Please restate the data word for word, in full.
TASK INPUT Start Marker
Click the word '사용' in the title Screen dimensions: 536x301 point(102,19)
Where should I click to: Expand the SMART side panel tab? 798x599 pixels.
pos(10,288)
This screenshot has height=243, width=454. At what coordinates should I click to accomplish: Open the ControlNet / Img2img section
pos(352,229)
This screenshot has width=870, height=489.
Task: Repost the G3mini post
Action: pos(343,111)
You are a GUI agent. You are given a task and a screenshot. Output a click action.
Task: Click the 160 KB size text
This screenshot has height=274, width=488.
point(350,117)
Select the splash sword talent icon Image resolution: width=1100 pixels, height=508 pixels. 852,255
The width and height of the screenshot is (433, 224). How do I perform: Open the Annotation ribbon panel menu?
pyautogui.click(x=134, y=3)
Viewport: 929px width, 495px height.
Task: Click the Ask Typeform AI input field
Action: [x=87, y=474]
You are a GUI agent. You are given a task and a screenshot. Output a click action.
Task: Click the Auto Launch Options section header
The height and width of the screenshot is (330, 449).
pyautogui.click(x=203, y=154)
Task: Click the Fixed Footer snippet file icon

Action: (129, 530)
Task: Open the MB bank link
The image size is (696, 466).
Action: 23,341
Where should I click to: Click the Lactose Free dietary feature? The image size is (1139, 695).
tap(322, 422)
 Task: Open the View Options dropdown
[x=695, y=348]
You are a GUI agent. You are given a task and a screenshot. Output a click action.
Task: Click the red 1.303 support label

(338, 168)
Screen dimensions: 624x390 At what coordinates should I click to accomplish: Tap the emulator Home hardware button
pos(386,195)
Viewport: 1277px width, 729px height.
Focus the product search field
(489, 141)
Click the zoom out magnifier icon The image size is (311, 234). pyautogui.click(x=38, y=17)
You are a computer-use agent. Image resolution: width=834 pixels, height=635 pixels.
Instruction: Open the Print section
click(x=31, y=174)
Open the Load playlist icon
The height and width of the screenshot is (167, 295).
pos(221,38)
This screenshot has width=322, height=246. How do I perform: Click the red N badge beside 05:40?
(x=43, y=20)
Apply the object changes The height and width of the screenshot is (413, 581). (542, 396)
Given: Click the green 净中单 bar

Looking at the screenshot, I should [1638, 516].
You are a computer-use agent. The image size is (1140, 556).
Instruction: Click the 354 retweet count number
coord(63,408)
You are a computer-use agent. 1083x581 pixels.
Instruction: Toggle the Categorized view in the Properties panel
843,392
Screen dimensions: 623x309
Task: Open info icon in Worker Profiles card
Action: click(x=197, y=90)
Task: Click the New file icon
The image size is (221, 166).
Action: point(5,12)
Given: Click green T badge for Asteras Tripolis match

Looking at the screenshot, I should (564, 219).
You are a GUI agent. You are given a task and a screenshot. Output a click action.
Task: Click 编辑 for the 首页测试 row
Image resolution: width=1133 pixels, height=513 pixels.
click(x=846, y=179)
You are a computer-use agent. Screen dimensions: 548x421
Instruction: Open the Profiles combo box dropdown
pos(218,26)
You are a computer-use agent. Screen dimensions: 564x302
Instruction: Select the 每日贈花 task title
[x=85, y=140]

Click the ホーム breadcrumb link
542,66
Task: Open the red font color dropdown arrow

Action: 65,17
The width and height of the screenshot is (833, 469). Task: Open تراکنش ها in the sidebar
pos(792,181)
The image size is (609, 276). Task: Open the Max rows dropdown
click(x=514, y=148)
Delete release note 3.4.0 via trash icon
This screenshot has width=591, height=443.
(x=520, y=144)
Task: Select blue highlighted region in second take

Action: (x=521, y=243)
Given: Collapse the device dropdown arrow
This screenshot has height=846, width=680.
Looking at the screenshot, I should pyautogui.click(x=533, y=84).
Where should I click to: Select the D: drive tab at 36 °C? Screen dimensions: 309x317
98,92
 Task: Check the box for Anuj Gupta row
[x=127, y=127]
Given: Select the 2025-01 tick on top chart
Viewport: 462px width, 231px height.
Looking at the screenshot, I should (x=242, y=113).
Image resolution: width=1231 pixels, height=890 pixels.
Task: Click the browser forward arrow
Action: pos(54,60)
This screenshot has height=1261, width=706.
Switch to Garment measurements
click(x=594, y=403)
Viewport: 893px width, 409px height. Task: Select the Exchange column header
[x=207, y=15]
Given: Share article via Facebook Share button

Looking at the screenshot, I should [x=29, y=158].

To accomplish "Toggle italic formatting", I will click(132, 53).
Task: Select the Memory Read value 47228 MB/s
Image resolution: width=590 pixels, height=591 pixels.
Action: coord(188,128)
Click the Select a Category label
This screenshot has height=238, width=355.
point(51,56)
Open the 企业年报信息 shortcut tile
TASK INPUT End Marker
◆ ANSWER SPACE:
Click the word '사용' in the title Screen dimensions: 536x301 point(102,19)
Where should I click to: Expand the SMART side panel tab? 798x599 pixels.
pos(10,288)
This screenshot has height=243, width=454. At what coordinates should I click to accomplish: Open the ControlNet / Img2img section
pos(352,229)
This screenshot has width=870, height=489.
Task: Repost the G3mini post
Action: pos(343,111)
You are a GUI agent. You are given a task and a screenshot. Output a click action.
Task: Click the 160 KB size text
This screenshot has height=274, width=488.
point(350,117)
Select the splash sword talent icon Image resolution: width=1100 pixels, height=508 pixels. 852,255
The width and height of the screenshot is (433, 224). How do I perform: Open the Annotation ribbon panel menu?
pyautogui.click(x=134, y=3)
Viewport: 929px width, 495px height.
Task: Click the Ask Typeform AI input field
Action: [x=87, y=474]
You are a GUI agent. You are given a task and a screenshot. Output a click action.
Task: Click the Auto Launch Options section header
The height and width of the screenshot is (330, 449).
pyautogui.click(x=203, y=154)
Task: Click the Fixed Footer snippet file icon

Action: (129, 530)
Task: Open the MB bank link
The image size is (696, 466).
Action: 23,341
Where should I click to: Click the Lactose Free dietary feature? The image size is (1139, 695).
tap(322, 422)
 Task: Open the View Options dropdown
[x=695, y=348]
You are a GUI agent. You are given a task and a screenshot. Output a click action.
Task: Click the red 1.303 support label

(338, 168)
Screen dimensions: 624x390 At what coordinates should I click to accomplish: Tap the emulator Home hardware button
pos(386,195)
Viewport: 1277px width, 729px height.
Focus the product search field
(489, 141)
Click the zoom out magnifier icon The image size is (311, 234). pyautogui.click(x=38, y=17)
You are a computer-use agent. Image resolution: width=834 pixels, height=635 pixels.
Instruction: Open the Print section
click(x=31, y=174)
Open the Load playlist icon
The height and width of the screenshot is (167, 295).
pos(221,38)
This screenshot has width=322, height=246. How do I perform: Click the red N badge beside 05:40?
(x=43, y=20)
Apply the object changes The height and width of the screenshot is (413, 581). (542, 396)
Given: Click the green 净中单 bar

Looking at the screenshot, I should [1638, 516].
You are a computer-use agent. The image size is (1140, 556).
Instruction: Click the 354 retweet count number
coord(63,408)
You are a computer-use agent. 1083x581 pixels.
Instruction: Toggle the Categorized view in the Properties panel
843,392
Screen dimensions: 623x309
Task: Open info icon in Worker Profiles card
Action: click(x=197, y=90)
Task: Click the New file icon
The image size is (221, 166).
Action: point(5,12)
Given: Click green T badge for Asteras Tripolis match

Looking at the screenshot, I should (564, 219).
You are a GUI agent. You are given a task and a screenshot. Output a click action.
Task: Click 编辑 for the 首页测试 row
Image resolution: width=1133 pixels, height=513 pixels.
click(x=846, y=179)
You are a computer-use agent. Screen dimensions: 548x421
Instruction: Open the Profiles combo box dropdown
pos(218,26)
You are a computer-use agent. Screen dimensions: 564x302
Instruction: Select the 每日贈花 task title
[x=85, y=140]

Click the ホーム breadcrumb link
542,66
Task: Open the red font color dropdown arrow

Action: 65,17
The width and height of the screenshot is (833, 469). Task: Open تراکنش ها in the sidebar
pos(792,181)
The image size is (609, 276). Task: Open the Max rows dropdown
click(x=514, y=148)
Delete release note 3.4.0 via trash icon
This screenshot has width=591, height=443.
(x=520, y=144)
Task: Select blue highlighted region in second take

Action: (x=521, y=243)
Given: Collapse the device dropdown arrow
This screenshot has height=846, width=680.
Looking at the screenshot, I should pyautogui.click(x=533, y=84).
Where should I click to: Select the D: drive tab at 36 °C? Screen dimensions: 309x317
98,92
 Task: Check the box for Anuj Gupta row
[x=127, y=127]
Given: Select the 2025-01 tick on top chart
Viewport: 462px width, 231px height.
Looking at the screenshot, I should (x=242, y=113).
Image resolution: width=1231 pixels, height=890 pixels.
Task: Click the browser forward arrow
Action: pos(54,60)
This screenshot has height=1261, width=706.
Switch to Garment measurements
click(x=594, y=403)
Viewport: 893px width, 409px height. Task: Select the Exchange column header
[x=207, y=15]
Given: Share article via Facebook Share button

Looking at the screenshot, I should [x=29, y=158].

To accomplish "Toggle italic formatting", I will click(132, 53).
Task: Select the Memory Read value 47228 MB/s
Image resolution: width=590 pixels, height=591 pixels.
Action: coord(188,128)
Click the Select a Category label
This screenshot has height=238, width=355.
point(51,56)
Open the 企业年报信息 shortcut tile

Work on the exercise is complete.